Após Noite dos Trincos

por Helio Carlos Mello, com fotos de Are Juruna, Kumaré Ikpeng, Dannyel Sá e Helio Carlos Mello, especial para o Jornalistas Livres

 Se o país segue em protestos, PEC’s e inundações de lama, também natural ver índios mostrando as indignações, abrindo os trincos da mídia, estrela nova naquilo que se vê no céu dos fatos.

As novas mídias clareiam dizem adeus aos coronéis, aos cavalos bravos dos velhos diários. Após 20 anos de semeadura vê-se, entre campos e matas, o protagonismo de jovens indígenas a mostrarem o olhar de índio sem fim, sem mais nossa vanguarda no uso de técnicas. É doce o florescer e firme o brado. Em meus céus vejo que o dia clarea.

 

A PEC 215 segue como trovão na mata, como velas acesas aos defuntos que não se calam no alvo.

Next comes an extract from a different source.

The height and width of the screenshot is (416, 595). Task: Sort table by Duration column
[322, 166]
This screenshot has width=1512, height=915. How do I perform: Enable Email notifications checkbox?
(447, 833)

Foram muitas as instituições envolvidas na indicação da imagem como arma de comunicação, que só no tênue limite entre a loucura e a esperança da razão em terra desbravada, se abriu ao homem branco. Há uma mocidade indígena, internauta, entre o conteúdo dos fotógrafos brancos, que nos deixa de água na boca, internet de floresta, gente contra as PEC’s dos insanos.

Na aurora do agronegócio outro palácio na alvorada se constrói.